Haren: Zum Ende der Bewerbungsfrist liegen der Stadtwahlleitung im Harener Rathaus Bewerbungen von 40 Männern und 13 Frauen aus fünf Parteien vor. Die endgültige Entscheidung über die Zulassung trifft der städtische Wahlausschuss in seiner öffentlichen Sitzung am 23.07.2026 um 17:00 Uhr.
Im Vergleich zur letzten Kommunalwahl 2021 sinkt die Zahl der Kandidatinnen und Kandidaten leicht von 57 auf 53. Damals traten neben CDU, SPD, BÜNDNIS 90/DIE GRÜNEN, FDP und Die Linke auch „Die Partei“ sowie ein Einzelbewerber an. Die beiden letzteren fehlen in diesem Jahr. Dennoch steht bereits fest, dass sich der Stadtrat mit seinen 34 Abgeordneten personell verändern wird. Aktuell sind neun Ratsmitglieder aktiv, die nicht wieder zur Wahl antreten, darunter fünf von der CDU, zwei von der SPD, ein Abgeordneter der GRÜNEN sowie das ehemalige Mitglied von „Die Partei“, inzwischen parteilos.
Die CDU stellt in diesem Jahr mit 32 Kandidatinnen und Kandidaten die größte Gruppe, die SPD nominierte zwölf, BÜNDNIS 90/DIE GRÜNEN vier, die FDP drei und Die Linke zwei Bewerberinnen und Bewerber. Erster Stadtrat und Stadtwahlleiter Dieter Sturm dankt allen, die sich zur Wahl stellen. „Demokratie lebt in den Kommunen von aktiven Bürgerinnen und Bürgern und einer Auswahl für die Wählerinnen und Wähler.

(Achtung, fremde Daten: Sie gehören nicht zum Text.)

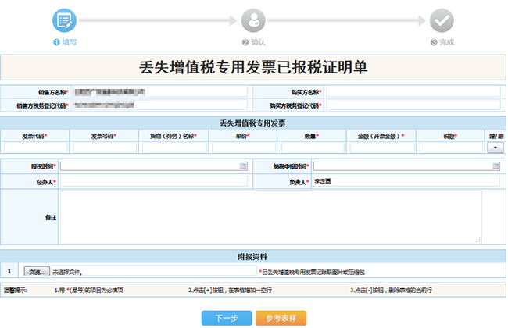The width and height of the screenshot is (508, 328).
Task: Open calendar icon for 纳税申报时间
Action: point(495,166)
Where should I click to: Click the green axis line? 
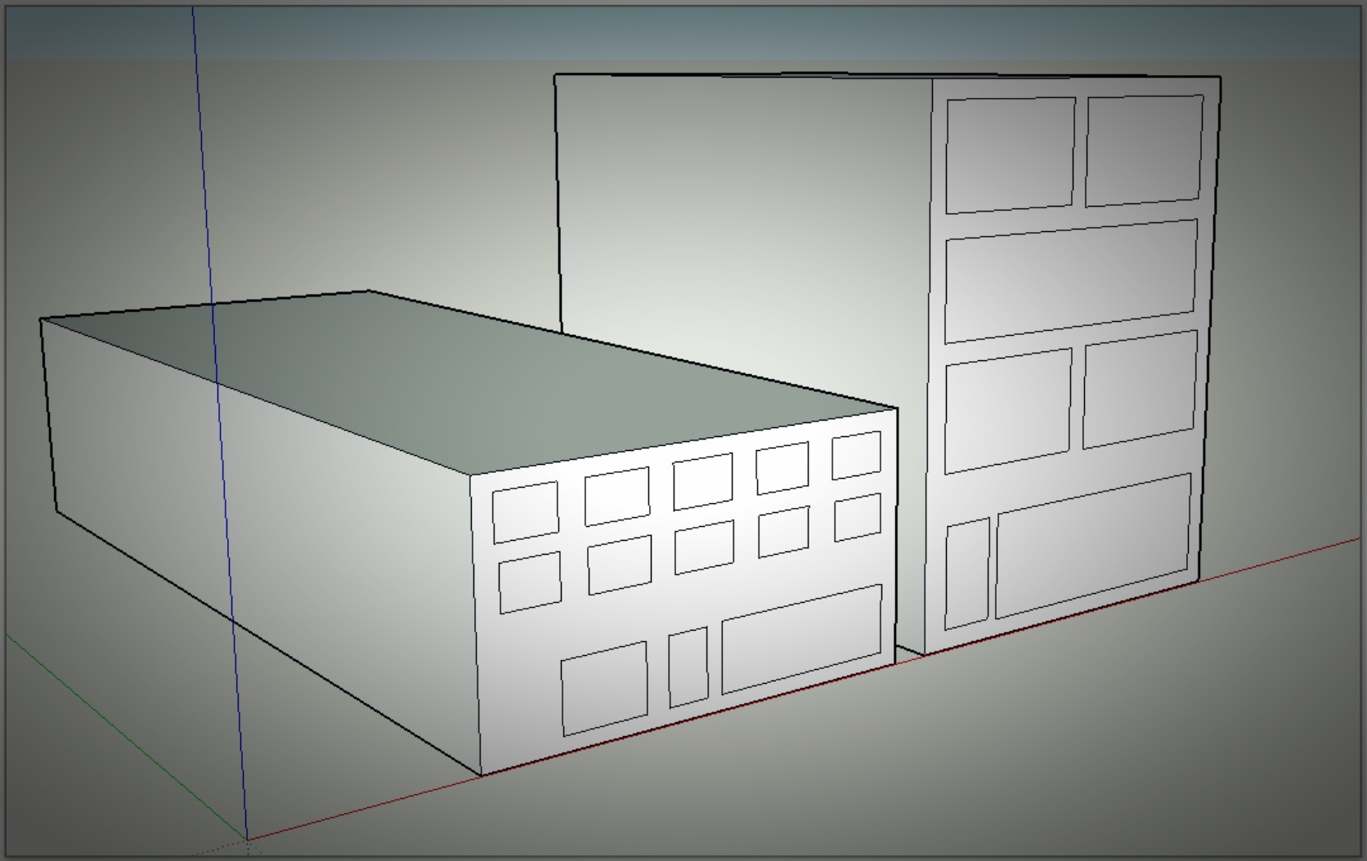click(x=123, y=735)
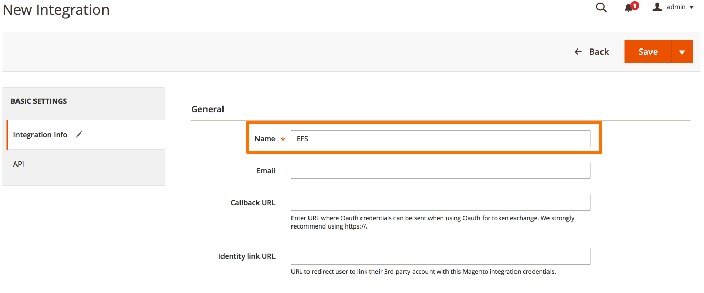
Task: Click the pencil icon beside Integration Info
Action: 79,134
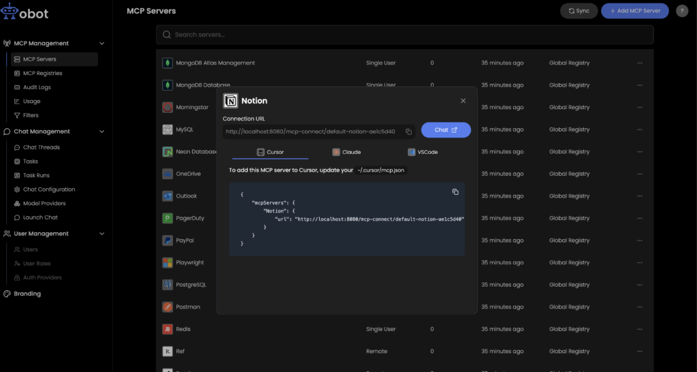Image resolution: width=697 pixels, height=372 pixels.
Task: Collapse the MCP Management section
Action: click(x=102, y=44)
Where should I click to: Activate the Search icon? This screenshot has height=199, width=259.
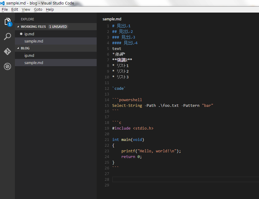[x=7, y=37]
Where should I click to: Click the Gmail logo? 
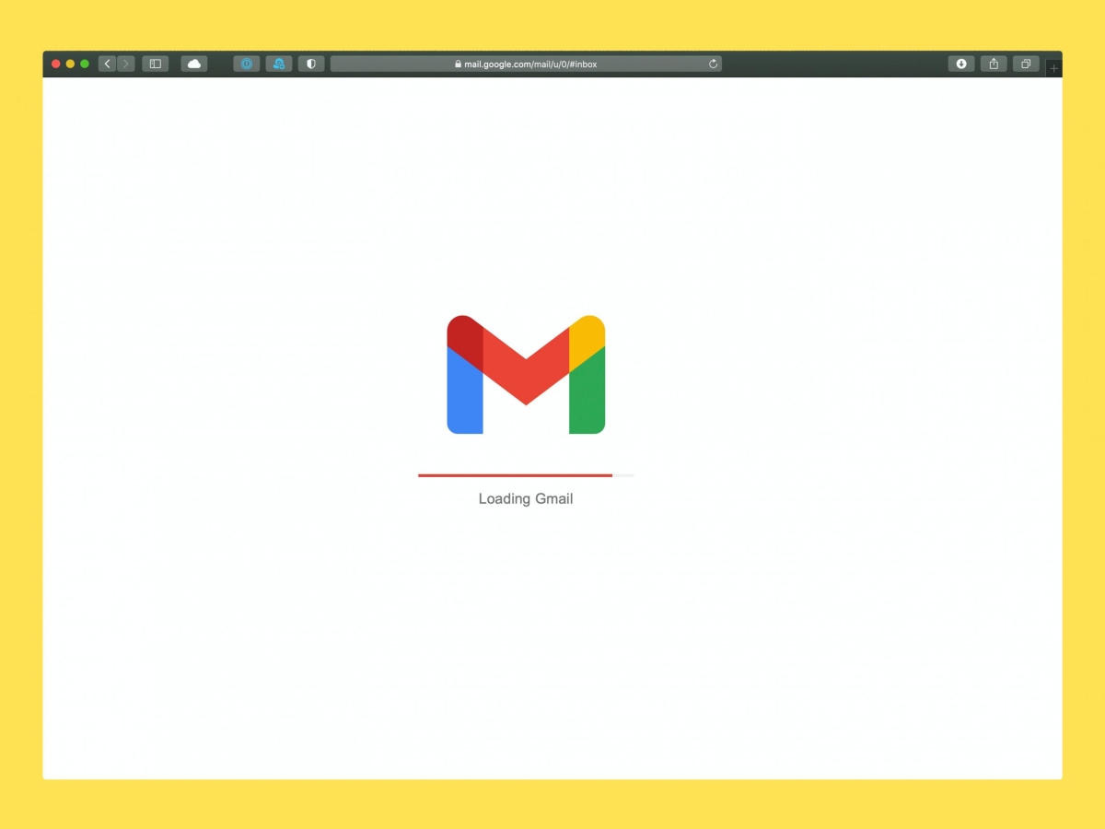(x=525, y=373)
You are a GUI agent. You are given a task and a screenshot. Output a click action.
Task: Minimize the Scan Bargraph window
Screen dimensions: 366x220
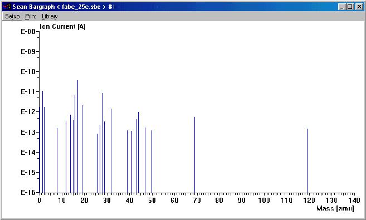[341, 7]
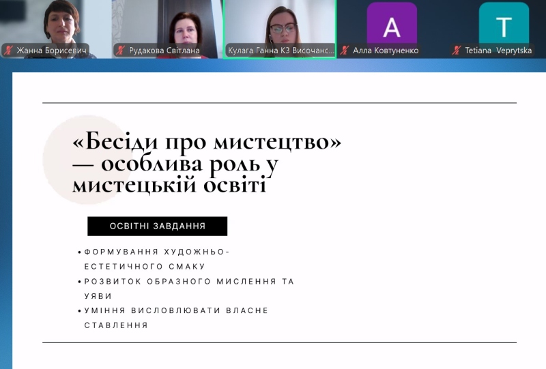
Task: Click muted microphone icon beside Жанна Борисевич
Action: click(x=9, y=50)
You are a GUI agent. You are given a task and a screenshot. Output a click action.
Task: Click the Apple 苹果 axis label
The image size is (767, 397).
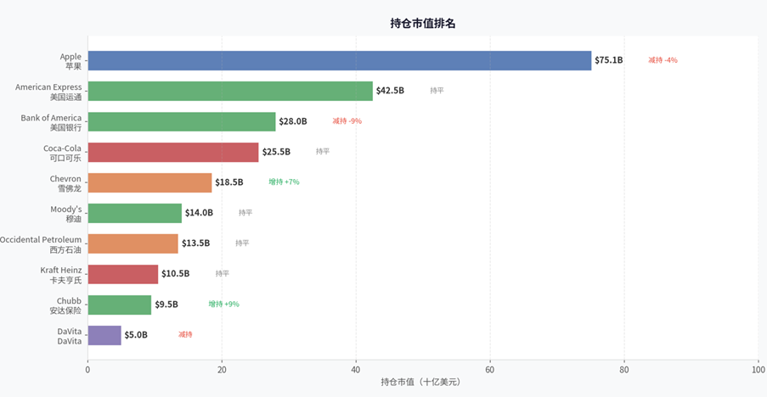pyautogui.click(x=71, y=61)
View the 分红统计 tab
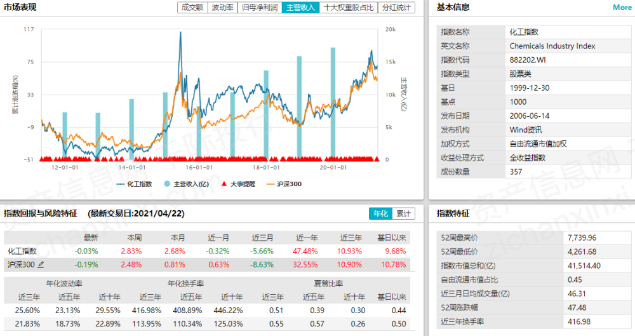The height and width of the screenshot is (336, 635). 396,8
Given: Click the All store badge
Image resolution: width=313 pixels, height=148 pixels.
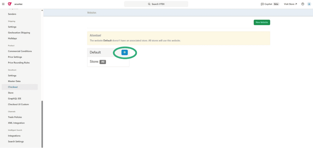Looking at the screenshot, I should (x=103, y=62).
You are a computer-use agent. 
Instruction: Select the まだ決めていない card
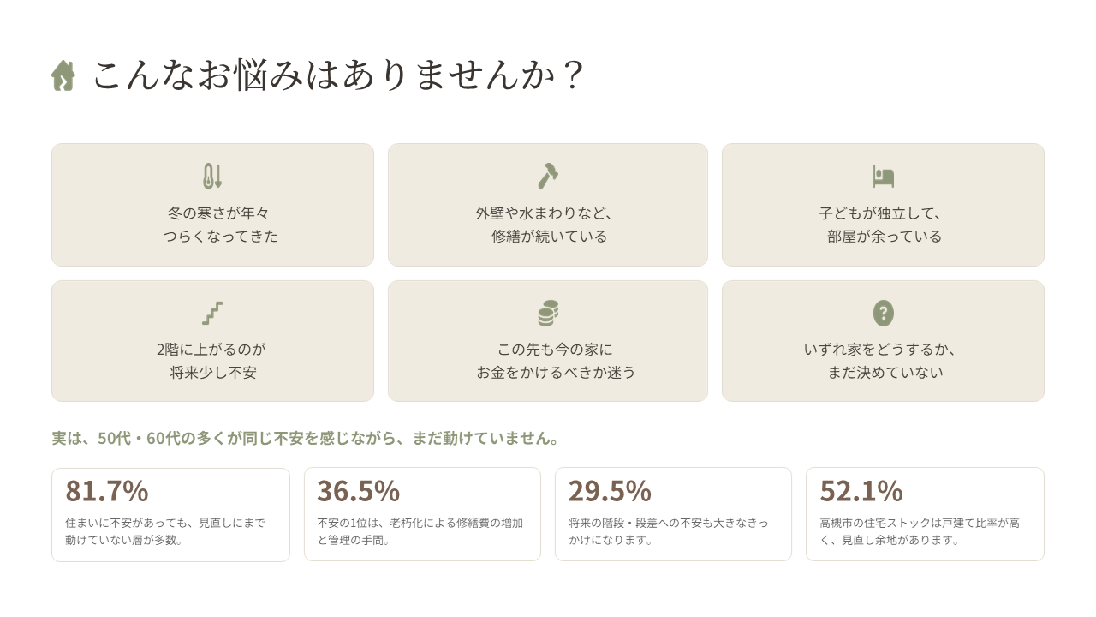click(x=883, y=341)
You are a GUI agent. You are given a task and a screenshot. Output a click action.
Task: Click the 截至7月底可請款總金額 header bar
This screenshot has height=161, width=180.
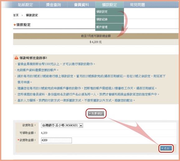point(96,36)
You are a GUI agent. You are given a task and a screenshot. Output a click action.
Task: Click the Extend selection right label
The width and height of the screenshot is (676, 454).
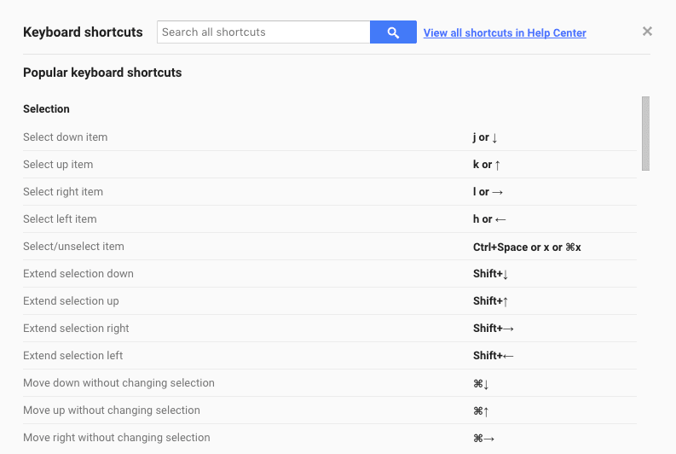point(76,329)

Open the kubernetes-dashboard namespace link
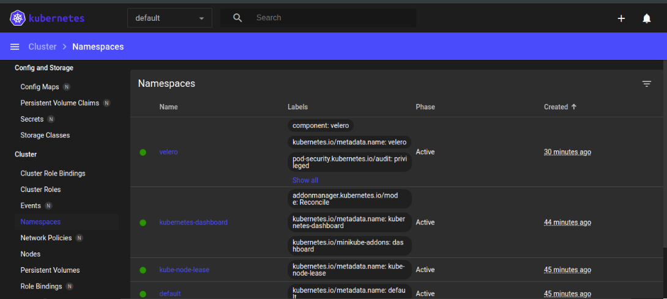pos(193,223)
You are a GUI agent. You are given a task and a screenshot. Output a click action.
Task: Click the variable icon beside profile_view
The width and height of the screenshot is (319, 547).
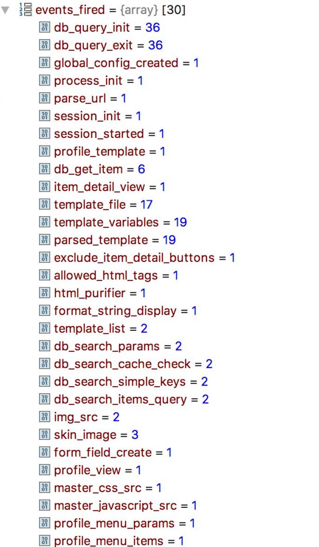click(x=44, y=470)

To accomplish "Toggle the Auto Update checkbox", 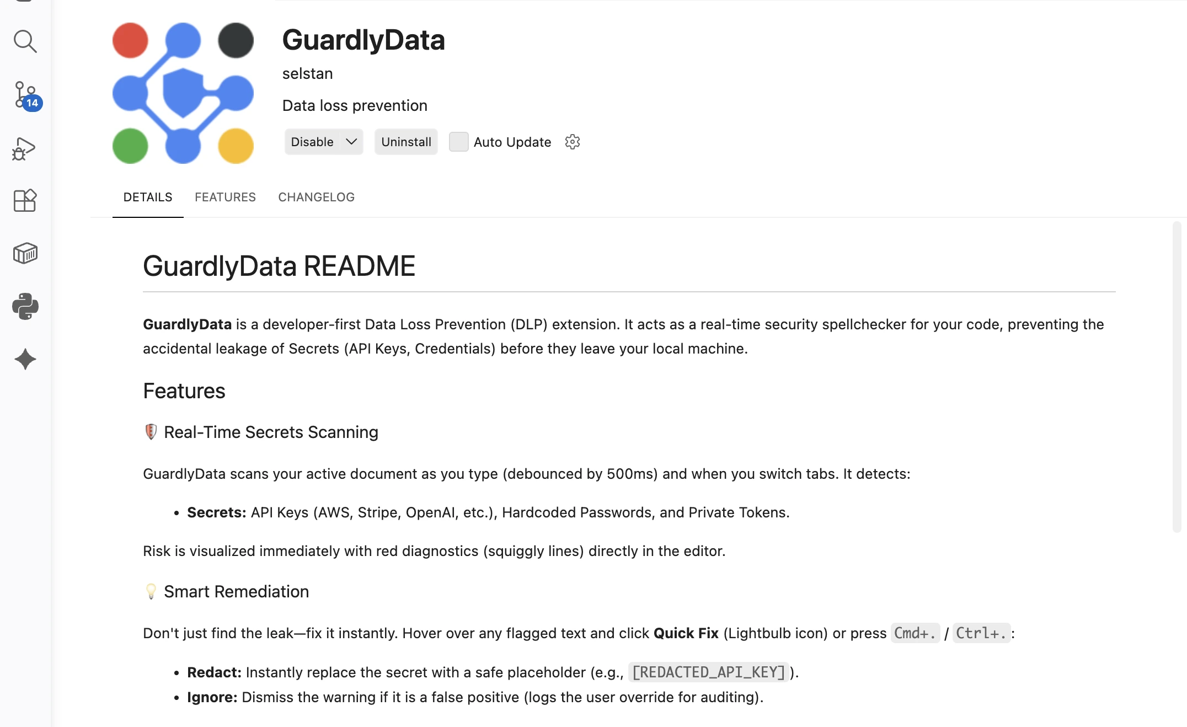I will click(x=458, y=142).
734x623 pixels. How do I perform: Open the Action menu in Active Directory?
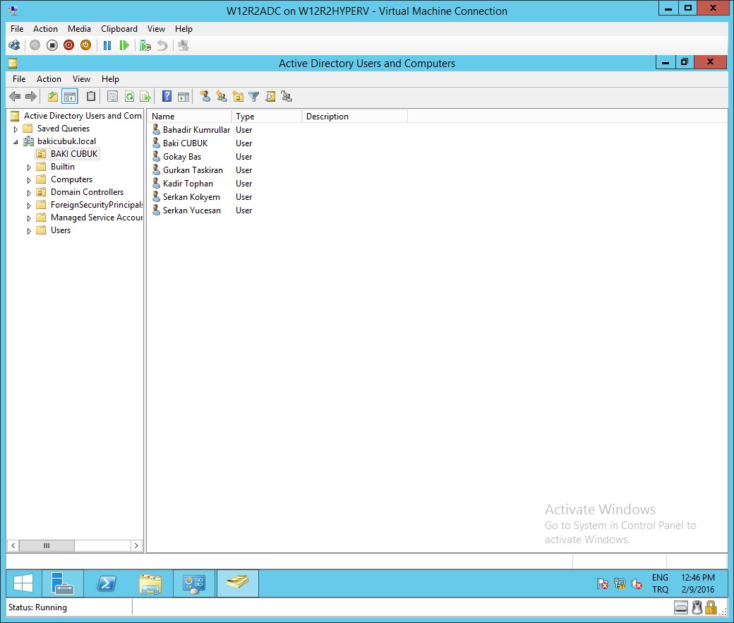click(x=49, y=79)
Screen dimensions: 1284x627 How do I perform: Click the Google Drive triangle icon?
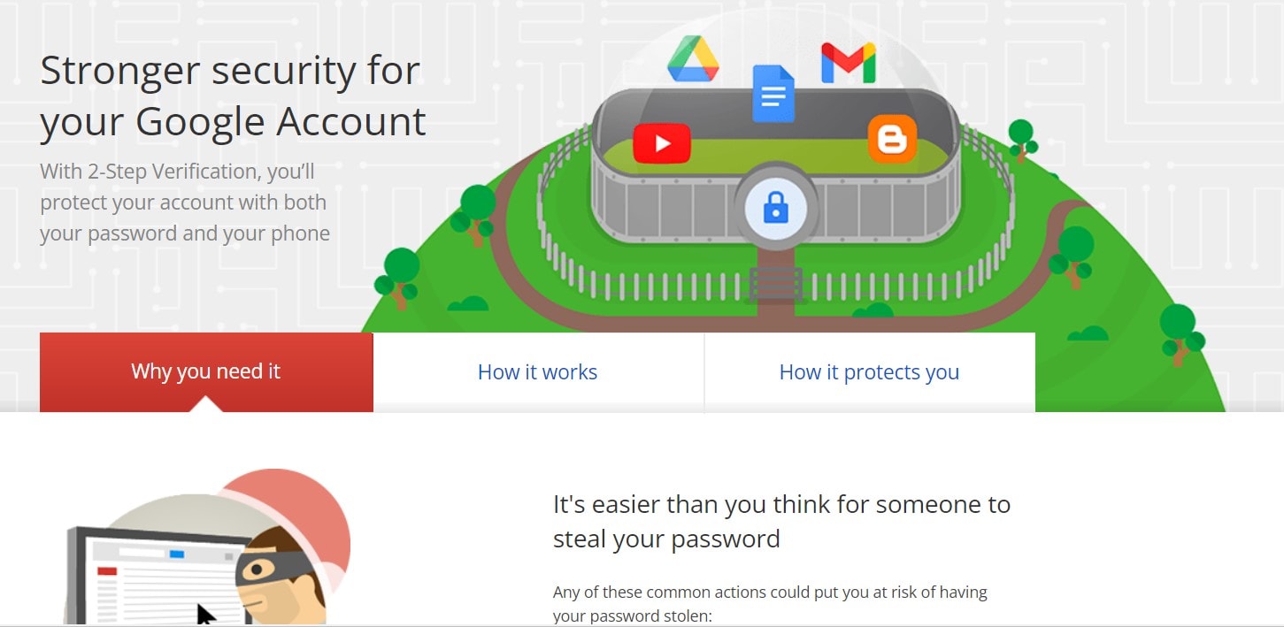click(x=693, y=58)
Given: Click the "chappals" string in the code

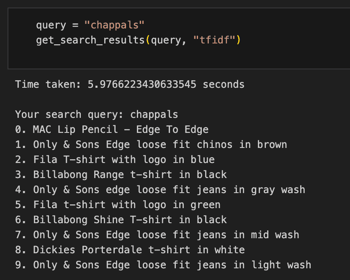Looking at the screenshot, I should click(114, 25).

Die Kandidatinnen und Kandidaten ermöglichen dies mit ihrem Engagement für die Stadtgesellschaft.“
Bereits einige Tage zurück liegt der Bewerbungsschluss für die Neuwahl des Hauptverwaltungsbeamten. Für die Position des Bürgermeisters bzw. der Bürgermeisterin werben Holger Cosse (CDU) und als Einzelwahlvorschlag Michaela Hoffmann um die Gunst der Wählerinnen und Wähler. Auch hier liegt die finale Entscheidung über die Zulassung beim Stadtwahlausschuss.
Während der Wahlkampf nun Fahrt aufnehmen kann, laufen die organisatorischen Vorbereitungen im Rathaus ebenfalls auf Hochtouren. Die Mitglieder der Wahlvorstände wurden bereits berufen, die 26 Wahllokale festgelegt und die Beschäftigten der Stadtverwaltung eingeteilt. Es folgt der Druck der Stimmzettel und der Versand der Wahlbenachrichtigungskarten. Dann kann die Briefwahl starten, für die ein Briefwahlbüro ab August im Haus der Begegnung eingerichtet wird.